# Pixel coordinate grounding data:
____
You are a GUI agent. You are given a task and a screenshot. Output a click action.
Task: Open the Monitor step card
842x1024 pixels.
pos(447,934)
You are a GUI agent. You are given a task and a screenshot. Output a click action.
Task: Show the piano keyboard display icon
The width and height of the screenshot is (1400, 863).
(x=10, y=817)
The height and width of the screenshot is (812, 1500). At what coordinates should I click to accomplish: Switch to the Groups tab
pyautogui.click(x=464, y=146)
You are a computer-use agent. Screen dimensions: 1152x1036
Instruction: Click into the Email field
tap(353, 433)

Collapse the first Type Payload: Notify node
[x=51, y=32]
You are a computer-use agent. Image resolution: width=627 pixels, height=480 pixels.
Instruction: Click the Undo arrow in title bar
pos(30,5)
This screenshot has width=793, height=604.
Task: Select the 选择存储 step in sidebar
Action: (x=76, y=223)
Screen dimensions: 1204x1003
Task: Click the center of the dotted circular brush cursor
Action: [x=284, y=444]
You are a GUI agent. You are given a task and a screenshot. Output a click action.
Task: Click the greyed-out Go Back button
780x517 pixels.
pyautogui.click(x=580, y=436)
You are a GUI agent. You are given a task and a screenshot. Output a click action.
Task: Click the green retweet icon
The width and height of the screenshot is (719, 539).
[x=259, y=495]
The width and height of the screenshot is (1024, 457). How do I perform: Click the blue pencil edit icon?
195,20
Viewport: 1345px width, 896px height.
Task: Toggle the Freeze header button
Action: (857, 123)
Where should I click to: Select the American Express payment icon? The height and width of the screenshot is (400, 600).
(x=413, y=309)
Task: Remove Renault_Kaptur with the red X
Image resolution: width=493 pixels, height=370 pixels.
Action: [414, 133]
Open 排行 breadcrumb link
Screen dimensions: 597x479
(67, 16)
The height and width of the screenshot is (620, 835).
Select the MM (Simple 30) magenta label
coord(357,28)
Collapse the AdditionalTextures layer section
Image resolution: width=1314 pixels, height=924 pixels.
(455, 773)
____
# Activity:
Transcribe the data in full, keeping every detail.

# Written solution:
You are a GUI agent. You are given a task and a screenshot. Output a click action.
Task: Open the Monitor step card
842x1024 pixels.
pos(447,934)
You are a GUI agent. You are given a task and a screenshot. Output a click action.
Task: Show the piano keyboard display icon
The width and height of the screenshot is (1400, 863).
(x=10, y=817)
The height and width of the screenshot is (812, 1500). At what coordinates should I click to accomplish: Switch to the Groups tab
pyautogui.click(x=464, y=146)
You are a computer-use agent. Screen dimensions: 1152x1036
Instruction: Click into the Email field
tap(353, 433)

Collapse the first Type Payload: Notify node
[x=51, y=32]
You are a computer-use agent. Image resolution: width=627 pixels, height=480 pixels.
Instruction: Click the Undo arrow in title bar
pos(30,5)
This screenshot has width=793, height=604.
Task: Select the 选择存储 step in sidebar
Action: (x=76, y=223)
Screen dimensions: 1204x1003
Task: Click the center of the dotted circular brush cursor
Action: [x=284, y=444]
You are a GUI agent. You are given a task and a screenshot. Output a click action.
Task: Click the greyed-out Go Back button
780x517 pixels.
pyautogui.click(x=580, y=436)
You are a GUI agent. You are given a task and a screenshot. Output a click action.
Task: Click the green retweet icon
The width and height of the screenshot is (719, 539).
[x=259, y=495]
The width and height of the screenshot is (1024, 457). How do I perform: Click the blue pencil edit icon?
195,20
Viewport: 1345px width, 896px height.
Task: Toggle the Freeze header button
Action: (857, 123)
Where should I click to: Select the American Express payment icon? The height and width of the screenshot is (400, 600).
(x=413, y=309)
Task: Remove Renault_Kaptur with the red X
Image resolution: width=493 pixels, height=370 pixels.
Action: [414, 133]
Open 排行 breadcrumb link
Screen dimensions: 597x479
(67, 16)
The height and width of the screenshot is (620, 835).
Select the MM (Simple 30) magenta label
coord(357,28)
Collapse the AdditionalTextures layer section
Image resolution: width=1314 pixels, height=924 pixels.
(455, 773)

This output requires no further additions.